> [Travail demandé]: Poursuivez le texte sur la coopération entre les États du golfe de Guinée à partir de sa dernière phrase.

> [Texte source]:
◇ ◇ ◇ ◇ ◇ ◇ ◇

Pour faire face aux enjeux sous-régionaux et afin de répondre toujours à leurs logiques sécuritaires, les Etats du golfe de Guinée optent aussi pour une sécurisation collective.

A. La question de la coopération sous-régionale et les limites de la CGG

La création d'une entité régionale rassemblant les pays producteurs est un atout pour consolider leur poids sur la scene internationale. Cette coopération apparaît d'autant plus importante qu'elle permet aux différents pays riverains de créer des mécanismes nécessaires pour mieux profiter des énormes rentes de la vente du pétrole et d'établir des projets de développement favorisés par l'affluence massive de capitaux étrangers. Elle pourrait, en outre, permettre aux producteurs de négocier l'octroi de nouvelles concessions contre une réduction, voire une annulation de leurs dettes extérieures. De plus, l'augmentation récente du prix du baril pousse les Africains à renforcer leur coopération régionale pour profiter de la manne pétrolière et revitaliser l'Association des producteurs de pétrole africains.

La problématique d'un regroupement des Etats du golfe de Guinée ne date pas d'aujourd'hui. Selon de Albert Didier Ogoulat174, à quelques exceptions près, tous les Etats du golfe de Guinée ont oeuvré, dès 1972 à Yaoundé, au Cameroun, à la mise au point de la vision africaine du droit de la mer. Ayant signé l'acte final de la Convention de Montego Bay, ils ont, depuis 1983, presque tous ratifié ladite Convention entrée en vigueur en novembre 1994. Au plan sous-régional, ces Etats sont tous membres, au moins depuis 1975, de l'OMAOC (Organisation Maritime pour l'Afrique de l'Ouest et du Centre) qui se préoccupe de l'harmonisation des politiques maritimes pour les pays de la range maritime atlantique centreorientale.

◇ ◇ ◇ ◇ ◇ ◇ ◇

> [Données enregistrées]:
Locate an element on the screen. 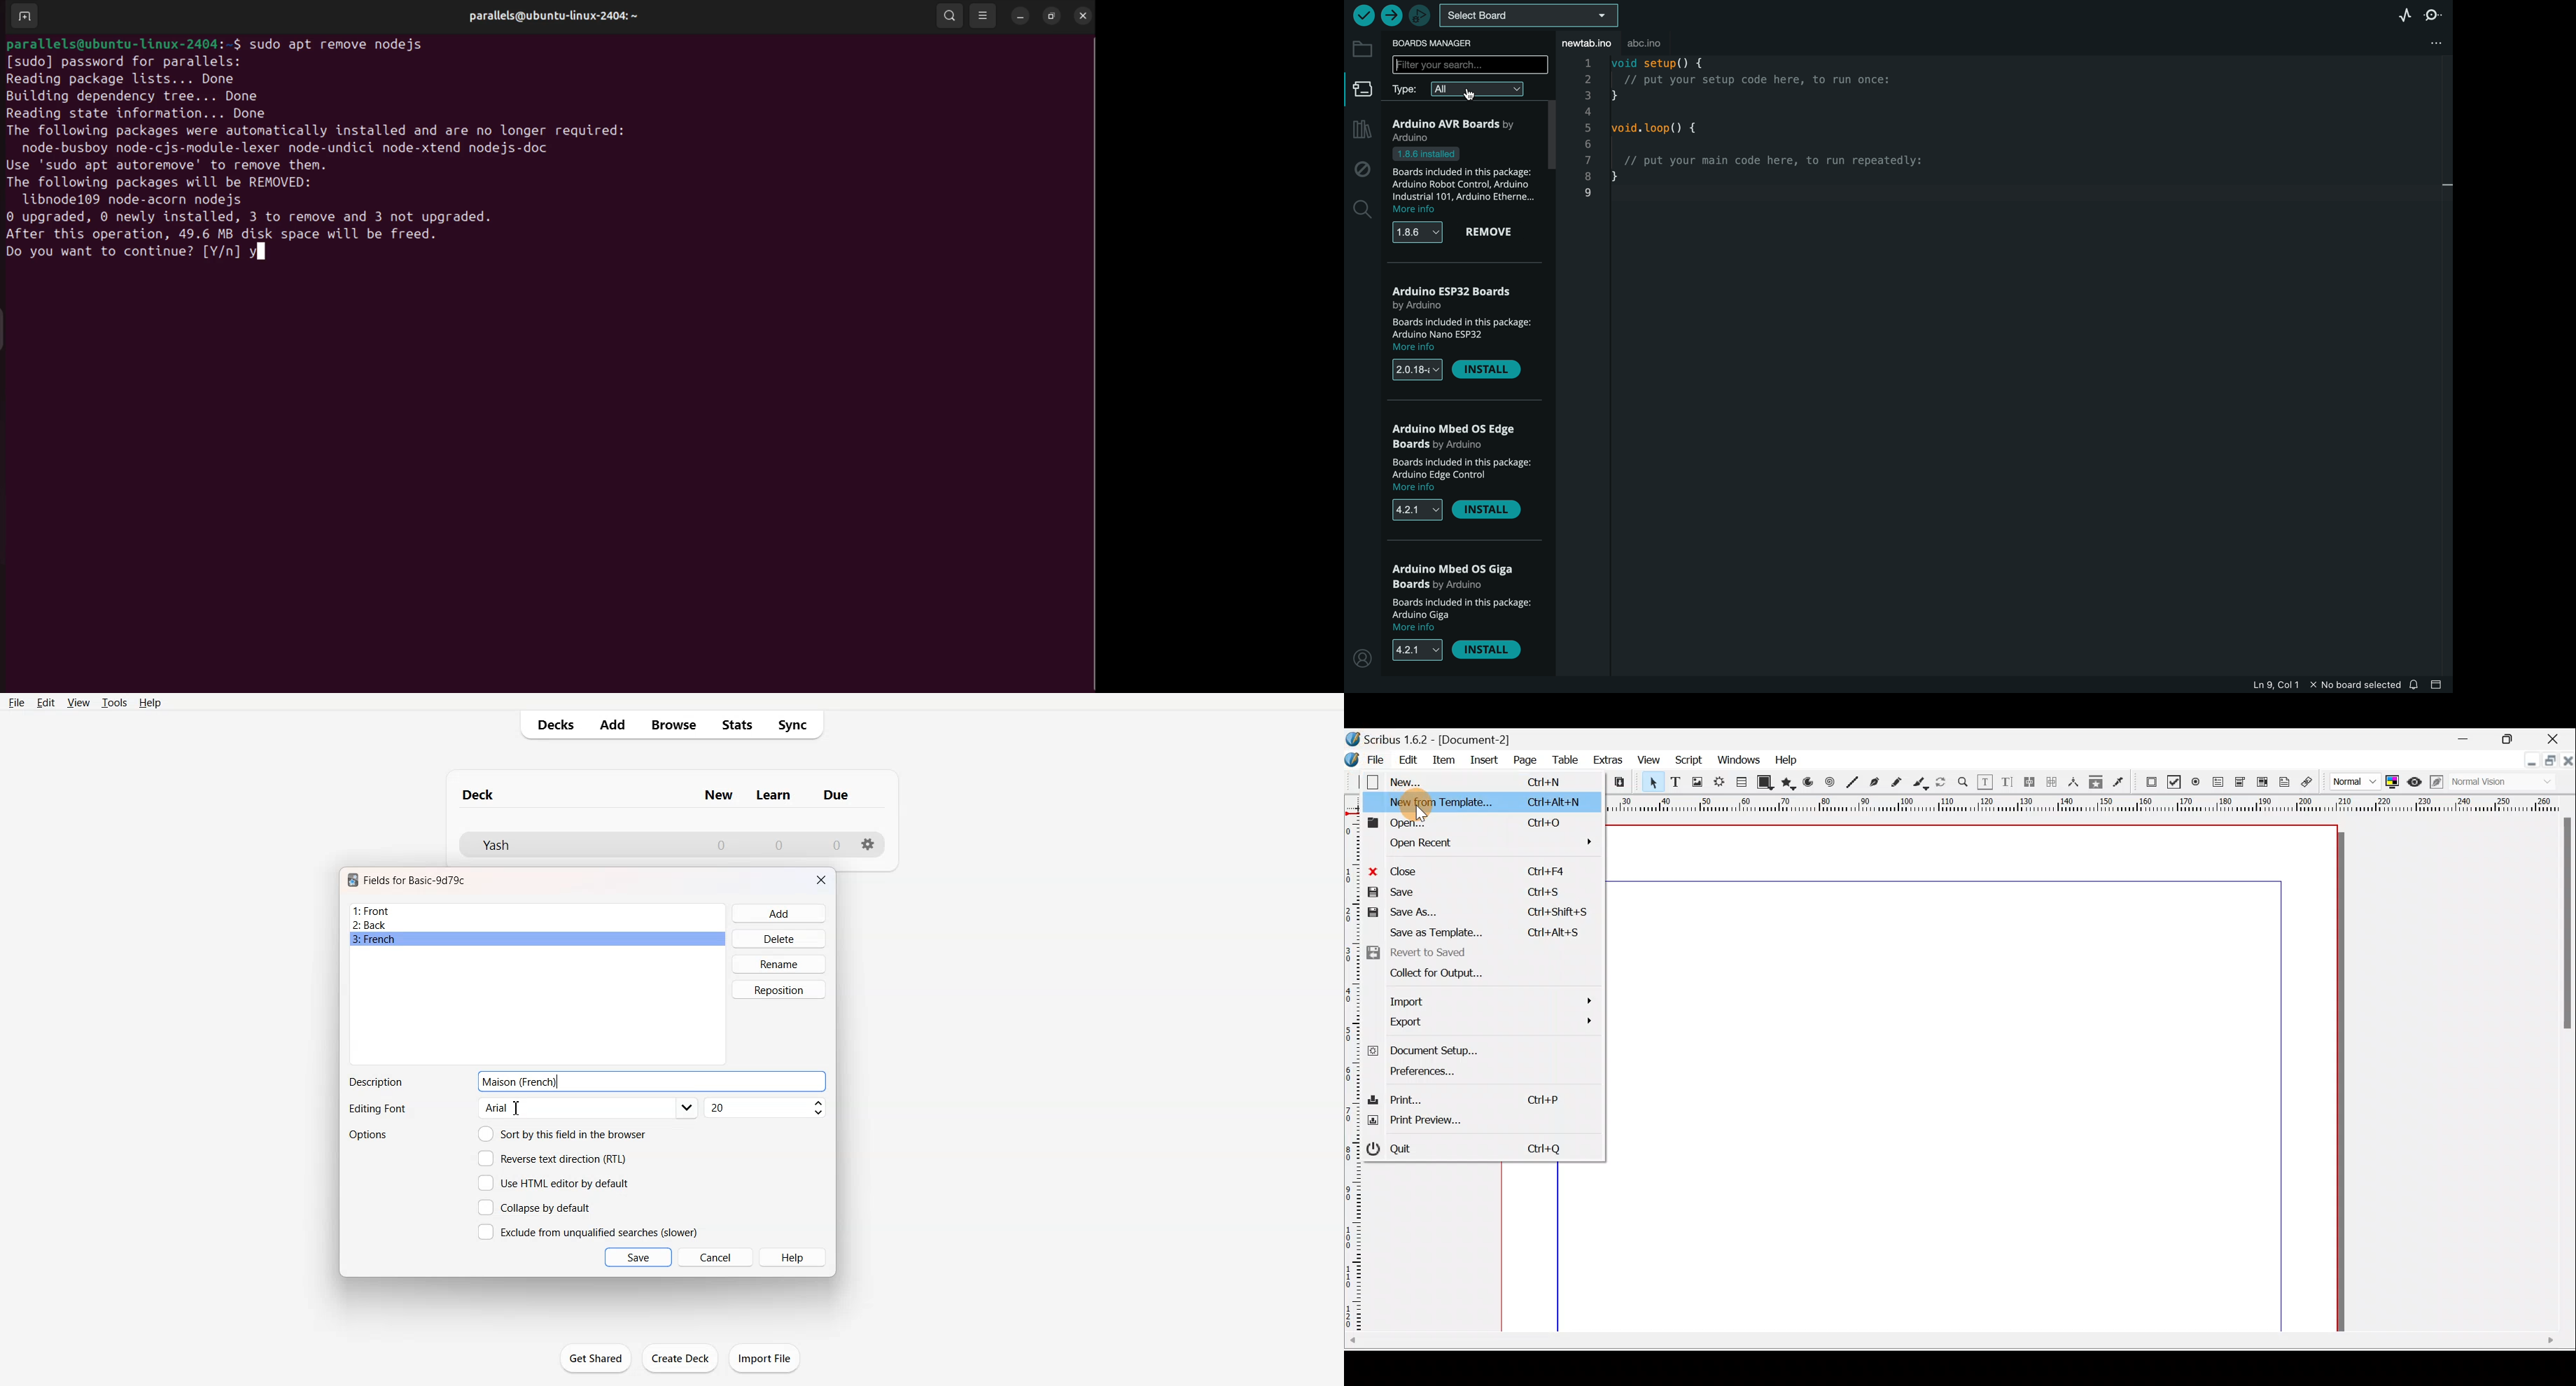  Scroll bar is located at coordinates (2567, 1074).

◇ ◇ ◇ ◇ ◇ ◇ ◇

> [Corrigé proposé]:
Entre temps, les enjeux énergétiques ont considérablement évolué. De ce fait, les pays riverains du golfe de Guinée se sont déjà dotés d'un instrument plus spécialisé de coopération, la commission du golfe de Guinée dont le rôle consiste à étudier les voies et moyens susceptibles de préserver la paix, la sécurité et la stabilité dans cet espace, d'instaurer un climat de confiance et de compréhension, de coordonner et d'intensifier leur coopération et de prévenir d'éventuels conflits. Il s'agit pour eux de défendre leurs intérêts communs, de surmonter les conflits éventuels sur la délimitation des eaux territoriales et de préserver la paix. « Des progrès ont été réalisés dans le cadre de ce nouveau mécanisme mis à contribution pour

174 Albert Didier OGOULAT, op. cit, p.10.

la résolution de conflits frontaliers entre le Congo et l'Angola ou Saõ Tomé et Principe contre le Nigeria»175.

Des difficultés subsistent, en ce moment, sur l'effectivité des programmes de cette commission. Plusieurs obstacles se posent: les différends frontaliers entre Etats, les conflits internes, le leadership sous-régional, la jeunesse relative de l'institution. Depuis sa création, la commission n'a pas véritablement fait fonctionner ses institutions. Le but du sommet de Luanda du 25 novembre 2008 était de rendre opérationnel ces institutions, à travers les textes statutaires et la mise en place d'un nouveau secrétariat exécutif, chargé d'harmoniser l'action de la commission avec les autres organisations sous-régionales, notamment en matière de sécurité176. Il n'en demeure pas moins que l'existence d'autres organisations sous-régionales dans le même espace géographique peut concourir à confondre les politiques de sécurisation. A défaut, chaque organisation c'est à dire CEEAC et la CEDEAO travaille dans l'espace relevant de sa compétence.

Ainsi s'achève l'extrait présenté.